Posted by: BC | March 05, 2008 at 09:29 AM
Hi Jennifer, I was born 60 kilometers from Sodankyla in Finland. I lived 20 years above the arctic circle and I have seen hundreds of northern lights. My brother thinks the northern lights really make some kind of sound, but I must say I have never heard. For more about northern lights, please check what I wrote in my blog
http://homeboyastronomy.com/2008/02/24/the-most-awesome-space-weather-storm-of-all-time/
I really enjoy your writing. Very good! I just dugg your article:
http://digg.com/space/i_hear_the_cosmos_singing
Posted by: Marko Pyhajarvi | March 10, 2008 at 04:50 AM
A fabulous blog. I enjoyed it immensely. I have always thought of Black Holes as the Universe's recycling machines. The above analogy of a juicer inspired an evolution of my theory: What if Black Holes 'juice' matter? This might serve to recycle it and send it back out into the universe by separating it into energetic components, such as x-rays and/or magnetic waves.
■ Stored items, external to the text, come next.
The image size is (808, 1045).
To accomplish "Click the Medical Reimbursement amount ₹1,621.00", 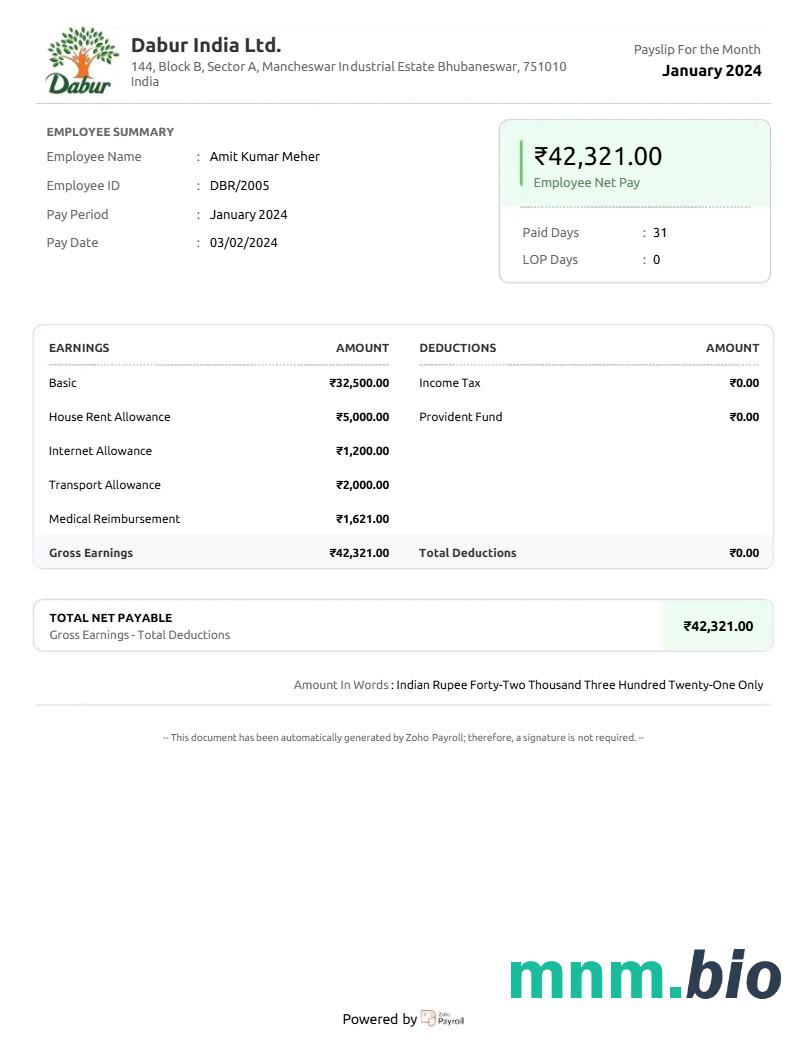I will [x=362, y=519].
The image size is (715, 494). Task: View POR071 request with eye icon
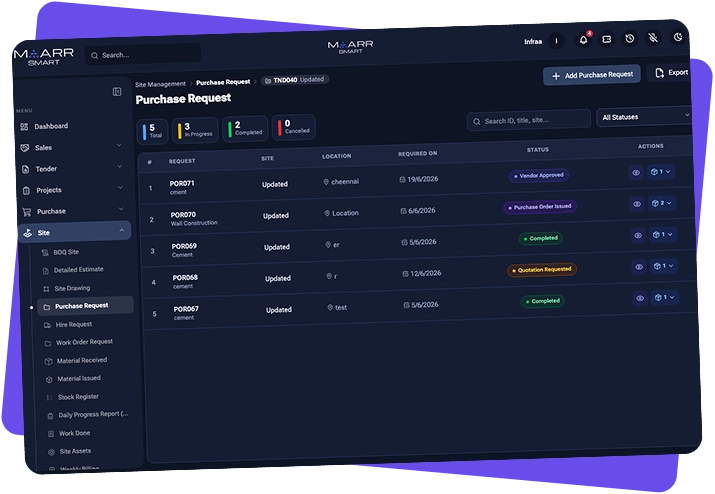(636, 173)
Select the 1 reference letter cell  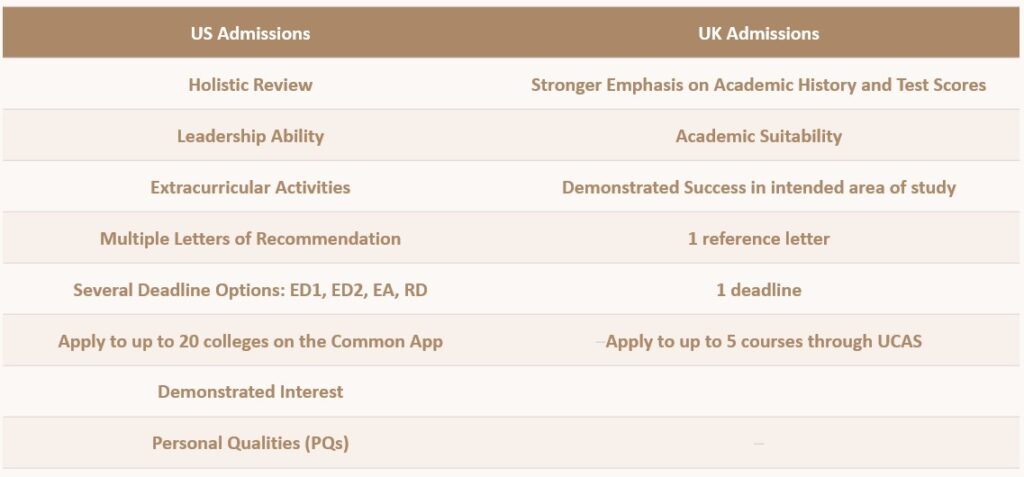click(x=758, y=238)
Posted by: Austin | March 11, 2008 at 10:22 AM
I thought I recognized that URL for the Northern Lights - from Steve McGreavy's Lost & Found Sound segment. The link you posted doesn't work for me - here's the G2 Surestream link.
http://www.npr.org/ramfiles/lnfsound/990326.lnfsound.g2.rmm
One of my favorite Lost & Found Sound pieces.
Posted by: LittlePig | March 18, 2008 at 05:05 PM
That links doesnt work for me either, but the other ones in these comments did - thanks guys!
And Jennifer - thanks for all the great posts, they keep me relaxed and entertained during my long work days!